YOUR OBJECTIVE
Each line in the records below, from the one that contains "Screen dimensions: 2000x1125" to the one that contains "You are a computer-use agent. Image", should be reproduced exactly, the first and last included.
BEGIN
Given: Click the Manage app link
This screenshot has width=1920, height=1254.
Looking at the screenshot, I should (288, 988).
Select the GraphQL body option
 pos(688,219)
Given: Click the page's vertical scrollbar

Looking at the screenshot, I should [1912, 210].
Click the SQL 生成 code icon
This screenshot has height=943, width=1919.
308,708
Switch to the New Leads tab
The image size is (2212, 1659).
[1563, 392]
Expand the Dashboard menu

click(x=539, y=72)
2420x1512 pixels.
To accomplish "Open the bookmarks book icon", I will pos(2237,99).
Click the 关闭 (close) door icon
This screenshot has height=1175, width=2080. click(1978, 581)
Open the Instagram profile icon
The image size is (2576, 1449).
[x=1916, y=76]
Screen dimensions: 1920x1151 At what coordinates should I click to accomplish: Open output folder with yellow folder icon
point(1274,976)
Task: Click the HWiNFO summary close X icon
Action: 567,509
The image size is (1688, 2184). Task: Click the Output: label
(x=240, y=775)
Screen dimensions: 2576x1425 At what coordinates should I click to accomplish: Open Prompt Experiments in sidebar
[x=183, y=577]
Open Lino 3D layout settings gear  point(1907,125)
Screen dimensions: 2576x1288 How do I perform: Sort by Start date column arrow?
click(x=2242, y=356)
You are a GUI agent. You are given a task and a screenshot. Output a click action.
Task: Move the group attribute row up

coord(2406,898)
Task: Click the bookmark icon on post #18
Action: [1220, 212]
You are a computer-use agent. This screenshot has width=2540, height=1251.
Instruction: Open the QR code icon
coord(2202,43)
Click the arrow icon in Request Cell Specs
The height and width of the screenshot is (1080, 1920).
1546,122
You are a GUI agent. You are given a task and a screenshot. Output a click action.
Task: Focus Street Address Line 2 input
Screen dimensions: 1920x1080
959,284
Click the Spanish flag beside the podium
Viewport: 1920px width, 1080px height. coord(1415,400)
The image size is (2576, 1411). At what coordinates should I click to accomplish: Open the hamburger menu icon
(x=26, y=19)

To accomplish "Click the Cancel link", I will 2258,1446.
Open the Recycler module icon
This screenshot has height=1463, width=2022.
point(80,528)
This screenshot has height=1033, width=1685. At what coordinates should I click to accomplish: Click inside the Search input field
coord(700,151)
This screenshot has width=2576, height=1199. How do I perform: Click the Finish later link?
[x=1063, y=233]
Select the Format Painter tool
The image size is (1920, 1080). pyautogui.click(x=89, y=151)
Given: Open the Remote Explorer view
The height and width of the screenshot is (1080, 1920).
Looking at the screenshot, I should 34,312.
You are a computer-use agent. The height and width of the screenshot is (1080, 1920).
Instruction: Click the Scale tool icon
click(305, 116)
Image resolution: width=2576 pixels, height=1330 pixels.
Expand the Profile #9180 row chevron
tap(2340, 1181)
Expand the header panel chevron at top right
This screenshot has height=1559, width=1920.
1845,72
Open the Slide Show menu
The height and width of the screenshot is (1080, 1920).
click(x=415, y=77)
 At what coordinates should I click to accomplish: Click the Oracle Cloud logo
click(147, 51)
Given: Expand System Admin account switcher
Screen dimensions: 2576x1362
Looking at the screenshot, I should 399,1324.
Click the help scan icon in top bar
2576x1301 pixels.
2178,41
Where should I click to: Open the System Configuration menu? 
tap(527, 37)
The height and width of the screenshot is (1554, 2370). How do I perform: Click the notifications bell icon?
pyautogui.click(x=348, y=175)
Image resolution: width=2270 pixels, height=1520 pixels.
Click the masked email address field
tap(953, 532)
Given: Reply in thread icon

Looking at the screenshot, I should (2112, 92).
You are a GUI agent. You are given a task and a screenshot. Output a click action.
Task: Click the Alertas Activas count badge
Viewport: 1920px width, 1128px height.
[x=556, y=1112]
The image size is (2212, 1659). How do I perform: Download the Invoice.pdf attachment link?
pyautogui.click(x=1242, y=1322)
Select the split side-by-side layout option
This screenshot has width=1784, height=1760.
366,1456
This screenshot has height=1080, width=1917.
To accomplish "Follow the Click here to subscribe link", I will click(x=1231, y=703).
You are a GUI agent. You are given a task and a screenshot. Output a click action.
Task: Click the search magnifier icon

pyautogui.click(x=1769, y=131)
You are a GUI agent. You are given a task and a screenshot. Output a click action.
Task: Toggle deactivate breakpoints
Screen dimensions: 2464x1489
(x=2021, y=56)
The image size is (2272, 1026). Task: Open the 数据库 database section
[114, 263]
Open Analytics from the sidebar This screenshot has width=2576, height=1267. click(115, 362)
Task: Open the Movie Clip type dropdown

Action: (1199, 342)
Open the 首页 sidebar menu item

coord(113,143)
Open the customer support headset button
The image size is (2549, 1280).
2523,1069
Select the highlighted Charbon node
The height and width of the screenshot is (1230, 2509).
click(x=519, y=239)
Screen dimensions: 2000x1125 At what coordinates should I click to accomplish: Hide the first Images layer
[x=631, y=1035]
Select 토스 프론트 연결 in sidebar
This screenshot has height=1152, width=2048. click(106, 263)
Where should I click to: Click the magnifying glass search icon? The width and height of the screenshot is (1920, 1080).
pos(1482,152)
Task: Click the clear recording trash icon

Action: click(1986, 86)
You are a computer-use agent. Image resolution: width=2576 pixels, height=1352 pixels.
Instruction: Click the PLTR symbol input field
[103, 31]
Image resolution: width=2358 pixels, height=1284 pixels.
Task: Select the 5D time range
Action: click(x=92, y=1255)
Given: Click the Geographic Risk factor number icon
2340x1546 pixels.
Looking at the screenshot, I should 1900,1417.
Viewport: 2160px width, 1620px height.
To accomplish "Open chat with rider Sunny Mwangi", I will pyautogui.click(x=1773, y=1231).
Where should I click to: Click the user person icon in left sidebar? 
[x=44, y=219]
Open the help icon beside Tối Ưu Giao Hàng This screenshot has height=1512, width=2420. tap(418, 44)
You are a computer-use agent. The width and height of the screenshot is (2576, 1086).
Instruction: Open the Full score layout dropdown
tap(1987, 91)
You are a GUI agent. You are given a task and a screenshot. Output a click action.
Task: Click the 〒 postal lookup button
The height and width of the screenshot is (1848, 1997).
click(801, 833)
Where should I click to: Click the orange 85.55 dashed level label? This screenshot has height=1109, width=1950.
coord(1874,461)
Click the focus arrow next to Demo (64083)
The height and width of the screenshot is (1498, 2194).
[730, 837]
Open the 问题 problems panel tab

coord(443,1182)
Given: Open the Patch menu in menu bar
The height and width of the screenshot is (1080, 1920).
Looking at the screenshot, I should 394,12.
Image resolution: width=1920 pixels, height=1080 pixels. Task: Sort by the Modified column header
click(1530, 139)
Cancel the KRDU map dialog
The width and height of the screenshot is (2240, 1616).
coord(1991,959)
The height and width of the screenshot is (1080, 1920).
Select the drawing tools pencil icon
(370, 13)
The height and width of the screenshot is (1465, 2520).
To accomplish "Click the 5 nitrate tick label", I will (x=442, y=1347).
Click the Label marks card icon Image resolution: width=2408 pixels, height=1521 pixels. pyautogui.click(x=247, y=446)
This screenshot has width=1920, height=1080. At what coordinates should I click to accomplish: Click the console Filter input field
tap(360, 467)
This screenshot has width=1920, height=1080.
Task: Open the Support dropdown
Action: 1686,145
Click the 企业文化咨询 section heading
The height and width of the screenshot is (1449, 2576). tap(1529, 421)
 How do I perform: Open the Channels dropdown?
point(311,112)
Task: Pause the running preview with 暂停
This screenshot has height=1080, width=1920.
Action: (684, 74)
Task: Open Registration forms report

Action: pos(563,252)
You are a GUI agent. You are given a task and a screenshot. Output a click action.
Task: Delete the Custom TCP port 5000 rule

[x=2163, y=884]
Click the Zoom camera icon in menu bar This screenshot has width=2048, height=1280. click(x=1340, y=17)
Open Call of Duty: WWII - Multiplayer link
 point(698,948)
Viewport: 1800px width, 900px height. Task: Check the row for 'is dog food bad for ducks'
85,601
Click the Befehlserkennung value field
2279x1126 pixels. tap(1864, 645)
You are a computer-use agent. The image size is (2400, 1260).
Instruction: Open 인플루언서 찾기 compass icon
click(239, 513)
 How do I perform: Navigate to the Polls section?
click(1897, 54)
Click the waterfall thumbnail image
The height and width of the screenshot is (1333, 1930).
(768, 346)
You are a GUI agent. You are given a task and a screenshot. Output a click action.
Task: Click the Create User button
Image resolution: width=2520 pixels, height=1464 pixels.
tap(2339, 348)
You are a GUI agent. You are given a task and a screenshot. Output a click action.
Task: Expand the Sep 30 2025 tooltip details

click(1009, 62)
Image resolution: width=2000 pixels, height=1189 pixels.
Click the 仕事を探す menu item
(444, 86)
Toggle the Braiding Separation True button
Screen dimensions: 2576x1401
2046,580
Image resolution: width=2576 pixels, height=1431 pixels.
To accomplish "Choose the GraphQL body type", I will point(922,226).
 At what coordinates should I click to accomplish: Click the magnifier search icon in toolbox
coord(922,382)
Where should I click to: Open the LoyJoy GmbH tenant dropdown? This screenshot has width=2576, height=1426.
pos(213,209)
END
EXERCISE OUTPUT
Screen dimensions: 2000x1125 At what coordinates should I click to accomplish: Hide the first Images layer
[x=631, y=1035]
Select 토스 프론트 연결 in sidebar
This screenshot has height=1152, width=2048. click(106, 263)
Where should I click to: Click the magnifying glass search icon? The width and height of the screenshot is (1920, 1080).
pos(1482,152)
Task: Click the clear recording trash icon

Action: click(1986, 86)
You are a computer-use agent. Image resolution: width=2576 pixels, height=1352 pixels.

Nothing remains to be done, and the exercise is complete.